Why would someone ever compare another person to a loose end of a rope? It was so dehumanising and utterly impertinent, I'll never be able to understand the way people could degrade each other.

"We can't risk it, not with HYBE joining their campaign and the recent aespa Giselle scandal," the Daepyonim concluded. "I'm sorry, Yeon-seo-ssi, but there's no time for regrets..."

With that, he left me. His assistant followed a few steps behind him as he briskly strode away, leaving me pensive as I found it in me to return to the dance studio to dwell on my thoughts. I admit—I was shaken by this whole thing. Never in my life would I ever have assumed that my senior, the man I looked up to since my first weeks in university, was up to no good. Even as I resumed my work on my laptop, I still couldn't shake all the questions that I had.

Naturally, my preoccupied state led to time passing quicker than it should. When I shut my laptop to give my eyes a break, I heard Lee Jung–IVE's choreographer and dance instructor–already thanking the girls for the practice section and preparing to get out. The clock on the wall read seven twenty-five in the evening—five more minutes until I could clock off and go home to watch that movie with Yuri.

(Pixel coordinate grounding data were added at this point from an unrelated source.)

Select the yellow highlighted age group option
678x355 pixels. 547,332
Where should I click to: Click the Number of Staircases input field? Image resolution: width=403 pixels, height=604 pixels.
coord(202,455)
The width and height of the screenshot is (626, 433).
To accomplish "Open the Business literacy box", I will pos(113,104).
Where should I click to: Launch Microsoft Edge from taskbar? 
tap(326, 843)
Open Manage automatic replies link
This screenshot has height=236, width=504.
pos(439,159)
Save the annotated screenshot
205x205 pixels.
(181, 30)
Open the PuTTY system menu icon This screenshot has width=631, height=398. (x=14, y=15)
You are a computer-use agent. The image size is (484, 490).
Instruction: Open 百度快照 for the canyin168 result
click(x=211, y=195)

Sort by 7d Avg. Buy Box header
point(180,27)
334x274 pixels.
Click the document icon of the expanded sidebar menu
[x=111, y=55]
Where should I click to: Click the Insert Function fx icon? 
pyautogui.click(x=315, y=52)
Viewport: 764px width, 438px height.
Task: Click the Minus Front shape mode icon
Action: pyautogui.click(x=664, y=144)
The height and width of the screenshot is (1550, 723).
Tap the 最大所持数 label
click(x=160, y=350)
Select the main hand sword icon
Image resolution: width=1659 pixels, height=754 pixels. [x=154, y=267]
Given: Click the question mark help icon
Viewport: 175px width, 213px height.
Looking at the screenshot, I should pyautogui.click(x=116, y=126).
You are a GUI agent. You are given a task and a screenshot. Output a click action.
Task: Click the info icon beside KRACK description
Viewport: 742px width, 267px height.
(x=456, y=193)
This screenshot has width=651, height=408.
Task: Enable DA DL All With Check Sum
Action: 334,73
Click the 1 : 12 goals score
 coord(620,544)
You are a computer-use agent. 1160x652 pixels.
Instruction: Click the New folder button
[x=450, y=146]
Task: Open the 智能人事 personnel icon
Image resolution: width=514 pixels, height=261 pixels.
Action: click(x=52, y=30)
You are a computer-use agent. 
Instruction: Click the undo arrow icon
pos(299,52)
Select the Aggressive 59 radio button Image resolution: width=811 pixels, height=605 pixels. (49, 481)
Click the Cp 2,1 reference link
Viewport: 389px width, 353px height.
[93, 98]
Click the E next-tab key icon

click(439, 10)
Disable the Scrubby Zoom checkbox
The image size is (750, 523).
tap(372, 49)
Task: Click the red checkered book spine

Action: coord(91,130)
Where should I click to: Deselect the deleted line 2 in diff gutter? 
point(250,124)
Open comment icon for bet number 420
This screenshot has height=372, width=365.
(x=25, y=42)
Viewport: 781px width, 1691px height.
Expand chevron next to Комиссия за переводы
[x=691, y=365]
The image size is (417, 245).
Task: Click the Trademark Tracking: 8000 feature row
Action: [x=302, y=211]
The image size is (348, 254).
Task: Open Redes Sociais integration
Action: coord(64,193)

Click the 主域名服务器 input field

I quickly set my laptop down and rushed to grab the water bottles from the mini-fridge for the girls. I struggled to hold all of them in the crook of my arm as I brought them over to the sweaty, tired girls, who thanked me before guzzling down the icy cold water.

Wonyoung was the only one who didn't take a bottle from me, opting to head to the fridge to get a drink herself. She made it a point to slap the bottle that was meant for her out of my hand as she walked past me, those long legs of hers lifting off gracefully from the floor with each step as she made her way to the mini fridge. Yujin looked like she was about to go off on Wonyoung, but a quick smile from me as I retrieved the bottle from the floor kept her frustration at bay.